* TEXTE
--------------------------------

Le terme triangle stratégique trouve son origine dans le système international marqué par la guerre froide. Un programme élaboré par le président américain Richard Nixon et son conseiller à la sécurité nationale Henry Kissinger, avec le projet plus vaste en tête: triangle centré sur l'équilibre des grandes puissances et des calculs géopolitiques au sens large.

Pour mieux piger sur les lignes de ce triangle, Bobo Lo ayant à sa direction une étude consacrée audit triangle. Il précise que le terme même stratégique va au-delà des seules capacités militaires nucléaires et leurs caractéristiques (posture, dissuasion, etc.) et que l'expression se réfère d'abord à l'influence globale d'un pays qui comprend plusieurs dimensions. Un arsenal nucléaire est certainement un atout stratégique, mais c'est également le cas de l'autorité politique internationale, de la force économique, des performances technologiques ou de l'influence des valeurs culturelles normatives. Lorsqu'on traite de buts et de priorités, le terme « stratégique » implique les concepts de « structurel », « essentiel » et de « long terme », à l'inverse de « tactique » qui décrit des considérations à court terme, généralement opportunistes. Stratégique suppose une pensée planificatrice à long terme, par opposition aux politiques réactives et ad hoc. Le terme sert également à souligner le statut particulier des relations entre les acteurs. La Russie par exemple, déclare systématiquement qu'elle entretient des relations stratégiques avec la Chine, l'Inde et l'UE157(*).

Cetauteur dit que même si, à force d'être fréquemment employée, cette expression est galvaudée, elle peut servir de « baromètre » des relations bilatérales. En outre, stratégique mais non pas le partenariat stratégique, est certainement un terme adéquat pour caractériser les interactions distinctes existant entre les Etats-Unis et la Chine, les Etats-Unis et la Russie, la Russie et la Chine. de façon similaire, dit cet auteur, l'idée de triangle stratégique va au-delà d'une relation nucléaire à trois. En effet, le triangle nucléaire Russie-Etats-Unis est déséquilibré. Etant donné l'asymétrie de capacités entre, d'un côté, les deux superpuissances nucléaires et de l'autre, la Chine.

--------------------------------

* CONSIGNES
A) Réécrivez le texte sur le triangle stratégique depuis « Cetauteur dit que » jusqu'à « l'autre, la Chine. », en mettant « thermomètre » à la place de « baromètre ».
B) Les affirmations (i), (ii) et (iii) concordent-elles avec le texte sur le triangle stratégique ? Répondez à chacune par oui ou par non, et citez mot pour mot les termes du texte qui tranchent.
(i) Le terme triangle stratégique est apparu dans le contexte de la guerre froide.
(ii) Pour Bobo Lo, le mot « stratégique » se limite aux capacités militaires nucléaires.
(iii) Le triangle nucléaire Russie-Etats-Unis est équilibré.
C) Répondez aux questions suivantes d'après le texte sur le triangle stratégique.
(i) Qui a élaboré le programme avec Richard Nixon, et quelle fonction occupait-il ?
(ii) Avec quels acteurs la Russie déclare-t-elle entretenir des relations stratégiques ?
(iii) Selon l'auteur, de quoi l'expression peut-elle servir pour les relations bilatérales ?

* DONNÉES FOURNIES

--------------------------------

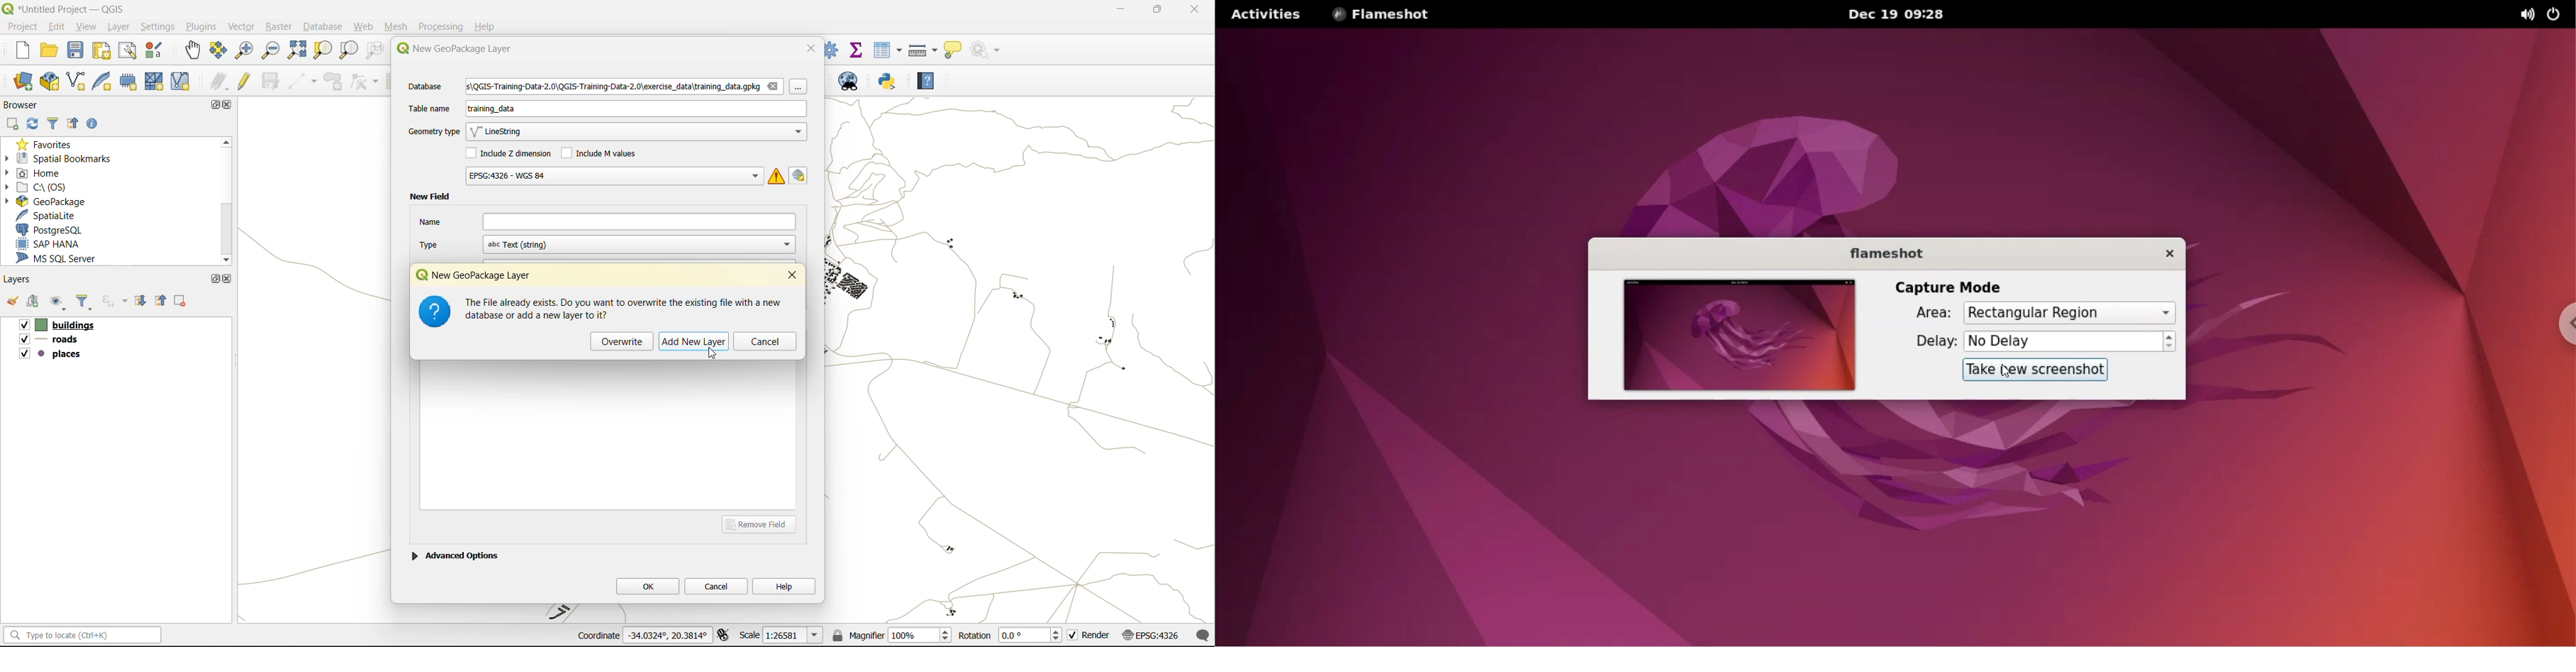 Image resolution: width=2576 pixels, height=672 pixels. What do you see at coordinates (432, 132) in the screenshot?
I see `Geometry Tye` at bounding box center [432, 132].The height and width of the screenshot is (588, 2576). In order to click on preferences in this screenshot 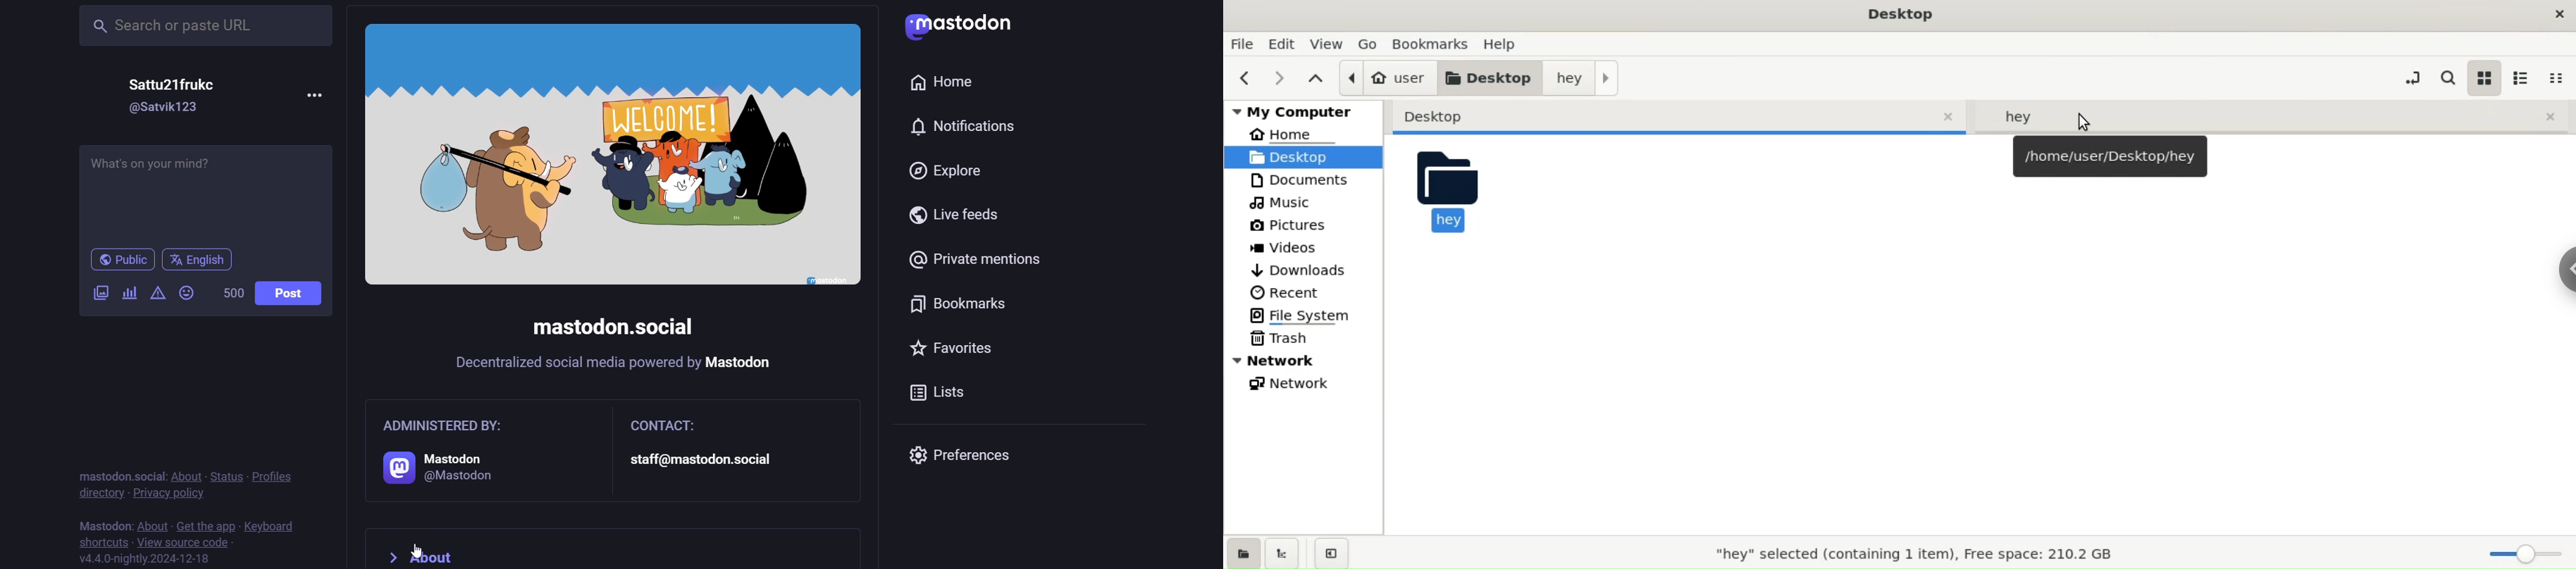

--------------------------------

* RÉPONSES
A)
Cetauteur dit que même si, à force d'être fréquemment employée, cette expression est galvaudée, elle peut servir de « thermomètre » des relations bilatérales. En outre, stratégique mais non pas le partenariat stratégique, est certainement un terme adéquat pour caractériser les interactions distinctes existant entre les Etats-Unis et la Chine, les Etats-Unis et la Russie, la Russie et la Chine. de façon similaire, dit cet auteur, l'idée de triangle stratégique va au-delà d'une relation nucléaire à trois. En effet, le triangle nucléaire Russie-Etats-Unis est déséquilibré. Etant donné l'asymétrie de capacités entre, d'un côté, les deux superpuissances nucléaires et de l'autre, la Chine.

B)
(i) Oui : « Le terme triangle stratégique trouve son origine dans le système international marqué par la guerre froide. »
(ii) Non : « le terme même stratégique va au-delà des seules capacités militaires nucléaires »
(iii) Non : « le triangle nucléaire Russie-Etats-Unis est déséquilibré »

C)
(i) Henry Kissinger, son conseiller à la sécurité nationale.
(ii) La Chine, l'Inde et l'UE.
(iii) De « baromètre » des relations bilatérales.